La colaboración de los laicos en el apostolado de los Oblatos en el Noroeste canadiense ha sido de un valor inestimable. Blancos y mestizos fueron, muy a menudo, preciosos auxiliares del misionero para propagar el Evangelio. Fueron guías indispensables en peligrosos viajes, maestros en el estudio de las lenguas amerindias, y a veces salvadores de su vida. Entre esos precursores de nuestros actuales misioneros asociados, sobresale por encima de todos una figura. Se trata de un mestizo de la etnia “dené” que, tras su conversión, se ganó el reconocimiento de todos los misioneros de Atabaska-Makenzie. Era un viejo de luenga barba blanca, cosa excepcional entre los mestizos. Se le conoció con el nombre de “patriarca Beaulieu” (Sitiolindo). Sus numerosas y extraordinarias hazañas podrían servir de guión para una interesante película del oeste cuyo título sería: Desde el Diablo a Dios.

Su madre, una montañesa, lo educó en el paganismo. La fuerza colosal de que estaba dotado fue el aval para poder enrolarse en la compañía de la Bahía de Hudson, a título de representante ante los proveedores de pieles. Aunque era mestizo, los amerindios de la región lo eligieron como jefe. Todos temblaban en su presencia. De vez en cuando, para mantener vivo el terror a su prestigio, se presentaba en un campamento enemigo. Con un golpe de cuchillo rompía la lona de una tienda y, en cuestión de segundos, arremetía a puñetazos contra una pareja de víctimas, dejando a los demás espectadores temblando de miedo. La tenía tomada particularmente con la tribu de los Plats-Côtés-de-Chiens (Costados Llanos de Perro) porque habían matado a su hermano.
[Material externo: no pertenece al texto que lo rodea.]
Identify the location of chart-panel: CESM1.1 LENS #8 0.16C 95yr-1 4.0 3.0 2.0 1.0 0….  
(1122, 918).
De Dios, de la religión, Beaulieu no sabía nada. ¿Cómo se convirtió en creyente y apóstol seglar? Dejemos que nos lo cuente el P. Duchaussois: “Una primavera, llegó a Fort Resolution, par ponerse a sus órdenes, un joven franco-canadiense de Montreal, llamado Dubreuil, hombre amable, caritativo, siempre respetuoso con sus jefes. Eso impresionó a Beualieu. Lo observaba. Sorprendido al verlo arrodillarse, por la mañana y por la noche, al lado de su litera, intrigado por la gran señal de la cruz con que iniciaba y terminaba esa ceremonia, le pidió explicaciones. Dubreuil le dijo que rezaba a Dios y a la Santísima Virgen María. ¿Pero, podríamos también nosotros conocer a Dios y a la Virgen María, y amarlos y rezarles? –le preguntó. Dubreuil comenzó entonces a instruir a su fogoso catecúmeno. No tardó en descubrir, bajo las rudas apariencias de ese matón, un alma recta, ávida de verdad.

En éstas, llega a Portage La Roche un misionero. Ese es el hombre de la oración, le dice Dubreil, vete a hablar con él. Él te va a decir lo que hay que hacer para servir a Dios y para salvar tu alma. Beaulieu equipó una gran canoa de corteza de árbol, subió a bordo con sus siete mujeres y sus hijos y salió rumbo a Portage. Su conversación fue tan rápida como contundente. El resto de su vida lo consagró a hacer penitencia y a un apostolado ininterrumpido. Se constituyó en el protector, el servidor y a menudo en el proveedor de los misioneros de paso por la región. Nada le parecía ni demasiado bello ni demasiado rico para el Oblato, el hombre de la oración, a quien hospedaba. Hizo de sacristán, de cocinero, repetidor y comentador de los sermones. El mismo Mons. Vidal Grandin acudía a él para perfeccionar la lengua montañesa. A petición de Beualieu, el venerable prelado bendijo una gran cruz, en el cabo de la playa. Beaulieu iba en peregrinación a esa cruz cada día, hasta su muerte. En los días de más intenso frío se le veía, de rodillas, la cabeza descubierta, rezando el rosario por los difuntos de la tribu, por su familia, por todos aquellos a quienes les había hecho algún mal. Lloraba diariamente sus culpas pasadas. ¡Ah, por qué no conocería yo antes al buen Dios! Repetía. ¡Cómo lo hubiese amado! Perdón, Dios mío, por mis pecados. Beaulieu tenía más de cien años cuando murió en la paz del Señor”.